__Available records__
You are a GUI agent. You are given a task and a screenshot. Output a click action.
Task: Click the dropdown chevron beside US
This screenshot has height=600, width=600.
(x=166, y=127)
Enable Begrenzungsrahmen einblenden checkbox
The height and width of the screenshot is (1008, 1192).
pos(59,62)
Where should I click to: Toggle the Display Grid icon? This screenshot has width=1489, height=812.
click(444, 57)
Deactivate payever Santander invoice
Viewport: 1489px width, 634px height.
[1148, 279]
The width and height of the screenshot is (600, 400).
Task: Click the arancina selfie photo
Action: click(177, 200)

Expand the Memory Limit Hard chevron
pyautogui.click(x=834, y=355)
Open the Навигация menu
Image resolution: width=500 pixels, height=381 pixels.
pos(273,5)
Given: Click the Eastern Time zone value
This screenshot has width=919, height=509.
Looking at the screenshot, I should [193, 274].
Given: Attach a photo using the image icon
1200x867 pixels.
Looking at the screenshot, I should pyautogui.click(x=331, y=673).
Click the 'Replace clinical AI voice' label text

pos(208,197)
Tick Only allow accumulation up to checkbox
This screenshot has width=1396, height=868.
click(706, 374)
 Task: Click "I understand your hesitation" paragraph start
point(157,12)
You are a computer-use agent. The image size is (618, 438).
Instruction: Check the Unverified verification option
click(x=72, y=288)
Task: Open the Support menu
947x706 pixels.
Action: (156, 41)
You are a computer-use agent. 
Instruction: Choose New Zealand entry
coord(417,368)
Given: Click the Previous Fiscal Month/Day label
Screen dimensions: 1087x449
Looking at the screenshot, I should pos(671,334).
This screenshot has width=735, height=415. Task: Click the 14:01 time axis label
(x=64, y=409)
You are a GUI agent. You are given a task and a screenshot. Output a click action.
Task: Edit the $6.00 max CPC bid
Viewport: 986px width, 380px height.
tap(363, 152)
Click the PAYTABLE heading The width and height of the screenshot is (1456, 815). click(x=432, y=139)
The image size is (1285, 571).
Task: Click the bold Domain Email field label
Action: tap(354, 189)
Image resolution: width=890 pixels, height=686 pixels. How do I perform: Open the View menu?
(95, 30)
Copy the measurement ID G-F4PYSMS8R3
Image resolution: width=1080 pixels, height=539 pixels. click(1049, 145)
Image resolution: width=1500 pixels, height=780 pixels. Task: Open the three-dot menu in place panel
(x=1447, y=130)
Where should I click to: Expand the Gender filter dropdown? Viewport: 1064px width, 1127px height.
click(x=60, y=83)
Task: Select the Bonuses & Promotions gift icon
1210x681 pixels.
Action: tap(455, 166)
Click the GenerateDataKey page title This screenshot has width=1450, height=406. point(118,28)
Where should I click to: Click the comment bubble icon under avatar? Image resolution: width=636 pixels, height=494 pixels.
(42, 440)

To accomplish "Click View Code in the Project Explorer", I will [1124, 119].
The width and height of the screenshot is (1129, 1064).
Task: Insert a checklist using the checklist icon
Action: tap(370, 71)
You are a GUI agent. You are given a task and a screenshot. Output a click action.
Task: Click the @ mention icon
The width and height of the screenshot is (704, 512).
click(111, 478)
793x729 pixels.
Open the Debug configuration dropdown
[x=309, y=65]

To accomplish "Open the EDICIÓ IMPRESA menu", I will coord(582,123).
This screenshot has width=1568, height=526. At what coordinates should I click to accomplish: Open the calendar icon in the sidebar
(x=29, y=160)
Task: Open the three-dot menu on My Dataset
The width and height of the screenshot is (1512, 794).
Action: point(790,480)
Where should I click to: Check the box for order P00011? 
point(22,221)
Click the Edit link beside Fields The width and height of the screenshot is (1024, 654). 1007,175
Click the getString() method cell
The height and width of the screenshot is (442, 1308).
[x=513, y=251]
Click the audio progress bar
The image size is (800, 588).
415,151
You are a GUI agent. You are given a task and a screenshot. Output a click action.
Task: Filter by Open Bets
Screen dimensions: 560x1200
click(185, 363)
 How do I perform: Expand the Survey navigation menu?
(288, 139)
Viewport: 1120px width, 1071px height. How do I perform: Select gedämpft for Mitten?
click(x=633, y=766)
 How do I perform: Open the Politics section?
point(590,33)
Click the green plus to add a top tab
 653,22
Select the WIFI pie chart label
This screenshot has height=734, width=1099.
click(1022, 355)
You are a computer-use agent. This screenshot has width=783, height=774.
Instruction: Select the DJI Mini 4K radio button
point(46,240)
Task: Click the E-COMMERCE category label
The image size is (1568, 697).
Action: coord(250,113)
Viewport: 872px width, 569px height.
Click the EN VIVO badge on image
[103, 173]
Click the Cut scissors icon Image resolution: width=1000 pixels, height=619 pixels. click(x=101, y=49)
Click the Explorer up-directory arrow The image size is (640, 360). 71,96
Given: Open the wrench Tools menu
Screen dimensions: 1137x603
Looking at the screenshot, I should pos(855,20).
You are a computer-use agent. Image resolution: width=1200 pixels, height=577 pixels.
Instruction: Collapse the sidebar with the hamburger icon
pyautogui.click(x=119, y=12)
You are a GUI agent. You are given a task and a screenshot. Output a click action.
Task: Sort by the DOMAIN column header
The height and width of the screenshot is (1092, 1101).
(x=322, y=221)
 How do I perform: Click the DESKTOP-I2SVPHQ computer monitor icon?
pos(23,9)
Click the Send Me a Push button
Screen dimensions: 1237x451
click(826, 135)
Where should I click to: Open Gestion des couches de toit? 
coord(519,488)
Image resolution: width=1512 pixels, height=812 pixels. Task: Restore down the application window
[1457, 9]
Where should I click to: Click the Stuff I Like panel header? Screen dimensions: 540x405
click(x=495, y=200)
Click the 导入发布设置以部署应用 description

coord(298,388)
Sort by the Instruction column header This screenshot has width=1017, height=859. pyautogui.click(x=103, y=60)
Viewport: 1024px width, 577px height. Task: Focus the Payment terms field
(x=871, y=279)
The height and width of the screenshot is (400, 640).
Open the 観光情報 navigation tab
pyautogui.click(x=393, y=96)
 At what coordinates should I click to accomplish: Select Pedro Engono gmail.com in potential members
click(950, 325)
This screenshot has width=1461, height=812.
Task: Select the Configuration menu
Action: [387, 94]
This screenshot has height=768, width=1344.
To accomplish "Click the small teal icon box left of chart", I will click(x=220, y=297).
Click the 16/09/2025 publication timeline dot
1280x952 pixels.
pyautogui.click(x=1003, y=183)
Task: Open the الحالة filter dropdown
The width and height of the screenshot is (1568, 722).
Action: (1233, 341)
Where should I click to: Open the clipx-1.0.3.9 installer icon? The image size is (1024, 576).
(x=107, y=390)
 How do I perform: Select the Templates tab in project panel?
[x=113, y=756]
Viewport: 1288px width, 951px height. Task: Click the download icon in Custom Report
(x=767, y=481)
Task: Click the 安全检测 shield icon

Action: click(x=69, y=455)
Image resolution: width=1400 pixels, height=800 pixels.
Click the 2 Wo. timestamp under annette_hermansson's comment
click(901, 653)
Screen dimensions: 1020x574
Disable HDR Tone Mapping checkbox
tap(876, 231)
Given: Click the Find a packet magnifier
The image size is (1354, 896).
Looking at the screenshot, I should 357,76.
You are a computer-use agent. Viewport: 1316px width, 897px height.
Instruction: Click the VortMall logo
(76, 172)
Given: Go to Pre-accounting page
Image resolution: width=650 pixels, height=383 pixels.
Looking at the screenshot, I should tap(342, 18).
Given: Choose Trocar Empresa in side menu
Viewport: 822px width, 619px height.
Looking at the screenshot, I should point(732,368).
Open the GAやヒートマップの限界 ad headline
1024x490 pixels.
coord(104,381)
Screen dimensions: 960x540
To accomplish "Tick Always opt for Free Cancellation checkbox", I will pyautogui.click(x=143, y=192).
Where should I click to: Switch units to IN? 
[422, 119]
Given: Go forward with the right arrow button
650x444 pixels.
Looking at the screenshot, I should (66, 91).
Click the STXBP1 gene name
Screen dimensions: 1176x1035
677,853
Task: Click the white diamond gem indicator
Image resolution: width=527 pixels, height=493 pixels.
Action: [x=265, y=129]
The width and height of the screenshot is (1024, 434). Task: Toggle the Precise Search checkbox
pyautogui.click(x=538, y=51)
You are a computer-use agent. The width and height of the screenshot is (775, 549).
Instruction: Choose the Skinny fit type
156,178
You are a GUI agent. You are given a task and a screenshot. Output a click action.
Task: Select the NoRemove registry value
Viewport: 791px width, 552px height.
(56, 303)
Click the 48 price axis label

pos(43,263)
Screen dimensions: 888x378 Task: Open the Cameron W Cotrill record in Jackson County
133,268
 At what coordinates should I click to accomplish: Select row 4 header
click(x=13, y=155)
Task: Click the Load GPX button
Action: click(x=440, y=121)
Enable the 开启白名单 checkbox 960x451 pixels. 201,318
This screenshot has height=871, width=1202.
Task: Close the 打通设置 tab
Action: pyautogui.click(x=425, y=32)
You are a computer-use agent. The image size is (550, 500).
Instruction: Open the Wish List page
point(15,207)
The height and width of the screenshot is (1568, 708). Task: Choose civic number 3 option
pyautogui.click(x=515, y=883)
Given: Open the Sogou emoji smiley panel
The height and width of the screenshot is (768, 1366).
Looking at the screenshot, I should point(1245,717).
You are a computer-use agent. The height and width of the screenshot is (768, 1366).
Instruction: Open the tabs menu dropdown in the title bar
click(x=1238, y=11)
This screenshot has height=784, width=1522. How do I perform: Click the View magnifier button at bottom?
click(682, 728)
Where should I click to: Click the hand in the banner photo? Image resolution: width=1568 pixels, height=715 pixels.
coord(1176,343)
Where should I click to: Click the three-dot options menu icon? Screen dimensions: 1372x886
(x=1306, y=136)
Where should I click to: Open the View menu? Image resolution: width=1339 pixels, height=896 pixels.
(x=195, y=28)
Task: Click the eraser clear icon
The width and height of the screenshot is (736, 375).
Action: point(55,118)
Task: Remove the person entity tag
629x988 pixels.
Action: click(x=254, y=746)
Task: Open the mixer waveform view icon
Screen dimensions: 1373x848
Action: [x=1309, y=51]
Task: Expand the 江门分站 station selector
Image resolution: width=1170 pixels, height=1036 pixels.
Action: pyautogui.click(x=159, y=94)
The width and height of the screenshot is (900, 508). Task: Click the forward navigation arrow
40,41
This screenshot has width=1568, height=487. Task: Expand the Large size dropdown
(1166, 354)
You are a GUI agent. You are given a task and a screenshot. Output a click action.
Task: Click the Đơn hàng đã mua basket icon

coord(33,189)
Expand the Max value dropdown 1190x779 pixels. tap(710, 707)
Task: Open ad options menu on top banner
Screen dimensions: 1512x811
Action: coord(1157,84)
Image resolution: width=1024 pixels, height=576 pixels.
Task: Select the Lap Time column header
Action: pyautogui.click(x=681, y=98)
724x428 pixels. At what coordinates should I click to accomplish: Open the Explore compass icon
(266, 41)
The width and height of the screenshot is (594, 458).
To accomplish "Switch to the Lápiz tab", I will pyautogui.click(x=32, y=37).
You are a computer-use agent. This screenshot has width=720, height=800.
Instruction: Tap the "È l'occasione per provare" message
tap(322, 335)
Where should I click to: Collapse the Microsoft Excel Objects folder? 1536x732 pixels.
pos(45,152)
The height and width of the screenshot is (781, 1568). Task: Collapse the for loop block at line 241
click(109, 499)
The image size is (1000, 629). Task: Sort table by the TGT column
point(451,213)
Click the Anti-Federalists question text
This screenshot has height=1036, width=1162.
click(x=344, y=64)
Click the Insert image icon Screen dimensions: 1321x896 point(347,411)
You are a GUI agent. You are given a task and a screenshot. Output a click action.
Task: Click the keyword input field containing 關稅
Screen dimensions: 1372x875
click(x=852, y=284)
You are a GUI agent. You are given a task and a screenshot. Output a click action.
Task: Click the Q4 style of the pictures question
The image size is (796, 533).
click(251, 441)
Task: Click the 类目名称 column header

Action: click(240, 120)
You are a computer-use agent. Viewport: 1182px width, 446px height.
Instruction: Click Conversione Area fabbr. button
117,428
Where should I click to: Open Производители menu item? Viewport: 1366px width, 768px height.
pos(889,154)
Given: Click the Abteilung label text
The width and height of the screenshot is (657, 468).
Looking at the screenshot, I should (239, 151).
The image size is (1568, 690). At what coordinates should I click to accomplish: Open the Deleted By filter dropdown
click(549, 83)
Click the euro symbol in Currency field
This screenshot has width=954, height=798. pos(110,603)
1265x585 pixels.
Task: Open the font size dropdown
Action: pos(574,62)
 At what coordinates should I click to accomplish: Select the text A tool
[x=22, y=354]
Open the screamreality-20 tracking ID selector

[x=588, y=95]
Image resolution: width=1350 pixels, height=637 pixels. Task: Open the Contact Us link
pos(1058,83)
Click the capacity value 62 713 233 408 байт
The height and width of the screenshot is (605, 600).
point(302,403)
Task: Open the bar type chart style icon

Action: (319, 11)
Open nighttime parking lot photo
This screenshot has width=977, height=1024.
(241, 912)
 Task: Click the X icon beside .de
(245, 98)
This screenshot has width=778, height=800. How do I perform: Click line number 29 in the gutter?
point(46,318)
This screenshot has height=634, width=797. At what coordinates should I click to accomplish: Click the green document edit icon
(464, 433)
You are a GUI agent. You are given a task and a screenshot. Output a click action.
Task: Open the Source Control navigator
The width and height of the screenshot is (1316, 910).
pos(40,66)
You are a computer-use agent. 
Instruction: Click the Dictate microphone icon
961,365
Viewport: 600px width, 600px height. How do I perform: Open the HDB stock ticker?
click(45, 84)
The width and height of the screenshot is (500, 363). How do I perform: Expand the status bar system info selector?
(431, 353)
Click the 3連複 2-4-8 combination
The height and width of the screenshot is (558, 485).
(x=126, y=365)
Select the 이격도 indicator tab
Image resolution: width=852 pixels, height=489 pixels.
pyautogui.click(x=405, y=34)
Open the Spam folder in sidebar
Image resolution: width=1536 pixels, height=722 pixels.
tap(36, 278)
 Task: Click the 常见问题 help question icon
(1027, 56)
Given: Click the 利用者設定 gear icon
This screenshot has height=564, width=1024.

__Assigned task__
Which lines in the listing hold the word "indicator"? Copy them out.

__Your solution__
Task: Click the white diamond gem indicator
Select the 이격도 indicator tab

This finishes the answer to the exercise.